- Born: April 19, 1981 (age 45)
- Genres: Electronic, jazz
- Occupations: Composer, musician, producer
- Instruments: Keyboard, piano
- Website: conisch.com

= Conisch =

Japanese composer (born 1981)

Conisch (コーニッシュ, Kōnisshu) is a Japanese composer, arranger, music producer, pianist and keyboardist. His real name is Hiroaki Konishi (小西宏明, Konishi Hiroaki).

== Biography ==
Conisch was born on April 19, 1981. He graduated from Waseda Jitsugyo High School, and attended the Toho Gakuen School of Music where he partially completed a program in composition.

Collected material:
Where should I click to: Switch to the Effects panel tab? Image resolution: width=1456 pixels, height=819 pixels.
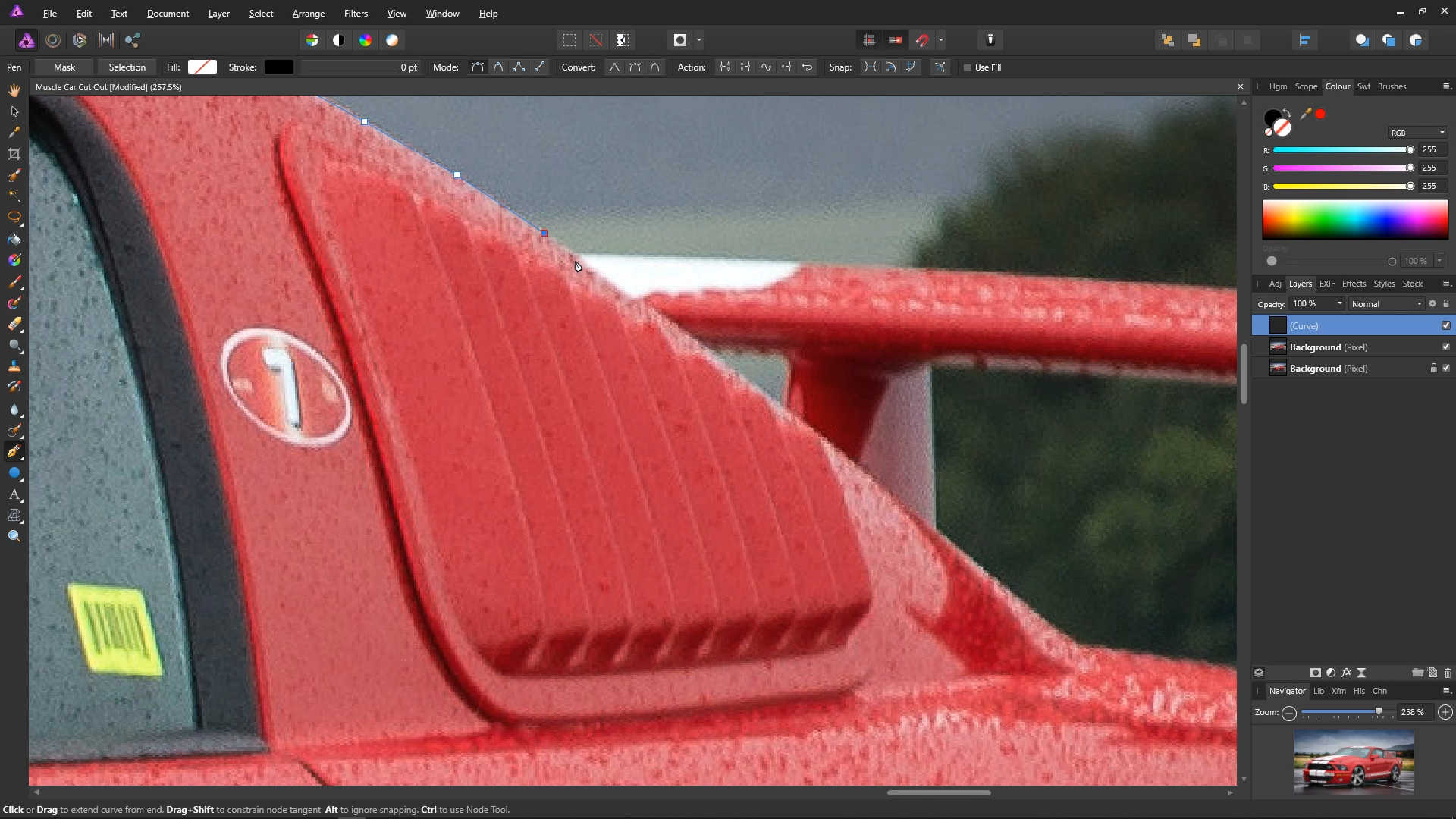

Task set:
[1] Could you copy the Conisch page's text between "- Born: April" and "Konishi (小西宏明, Konishi Hiroaki).", inclusive?
[2] Which roles does the Conisch page list in the sentence beginning "Conisch (コーニッシュ, Kōnisshu) is a Japanese"? Name every one.

Answers to the exercises:
[1]
- Born: April 19, 1981 (age 45)
- Genres: Electronic, jazz
- Occupations: Composer, musician, producer
- Instruments: Keyboard, piano
- Website: conisch.com

= Conisch =

Japanese composer (born 1981)

Conisch (コーニッシュ, Kōnisshu) is a Japanese composer, arranger, music producer, pianist and keyboardist. His real name is Hiroaki Konishi (小西宏明, Konishi Hiroaki).

[2]
- composer
- arranger
- music producer
- pianist
- keyboardist